Meet ‘Keeper’ our dragon created in 2012 in the tradition of 17th-century Tower displays. Composed of 2,672 items representing the Tower institutions celebrated in the wider gallery.
You’ll be surprised at the organisations who have called the Tower home.
Highlights
An invitation “to view the annual ceremony of washing the lions on Monday, April 1st 1856”. This is the original April Fool’s prank, first recorded in 1698.
The Duke of Wellington’s coat when he was Constable of the Tower of London. Wellington held the office from 1825 until his death in 1852 and did much to modernise the Tower’s administration and appearance.
The ‘Block’ used at the last public beheading on Tower Hill in 1747. With accompanying axe – possibly one of four held in store here for executions in the 17th century.

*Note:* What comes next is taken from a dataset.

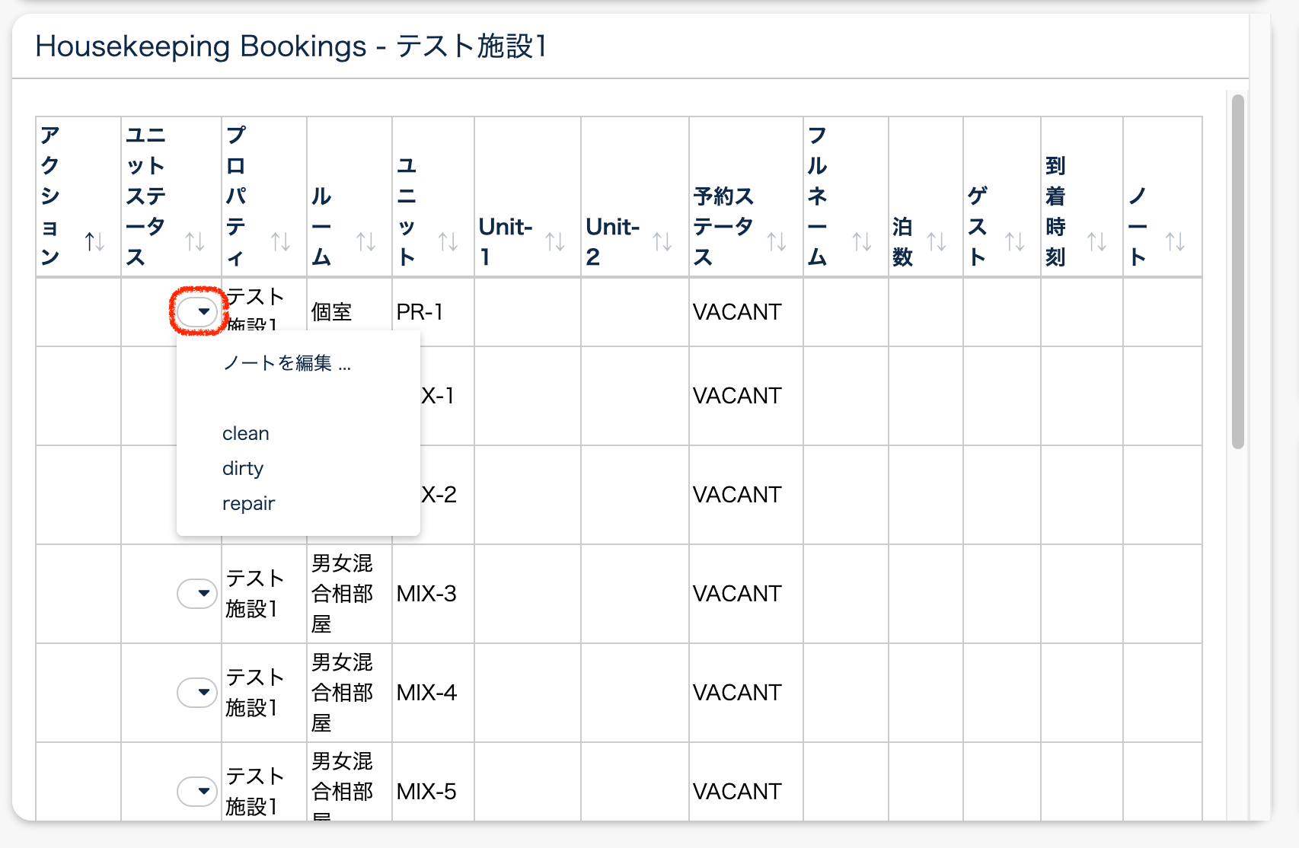
Task: Click ノートを編集 menu entry
Action: 286,363
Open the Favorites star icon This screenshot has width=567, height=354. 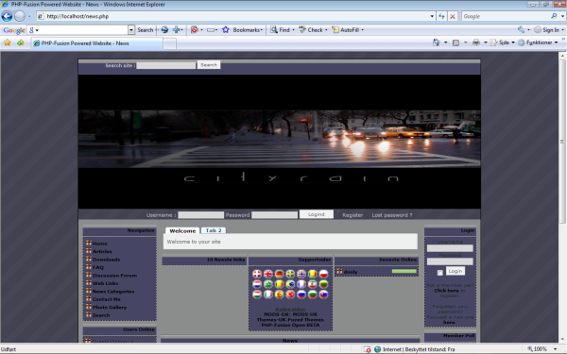(x=8, y=42)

Badge sporting the glorious title “Rat Destroyer to the Honourable Board of Ordnance” – plus a small portrait of it owner Richard Dean.
Flintlock sporting gun made by William Mills in 1721 for Thomas, Earl Coningsby. Coningsby was imprisoned in the Tower 27 February – 29 July 1721 accused of libelling the Lord Chancellor. While here he commissioned the gun from Mills “a barrel forger and frobisher within the Tower”. Look out for the later portrait of Coningsby, his daughters and dogs back home in Herefordshire hanging on the north wall of the gallery.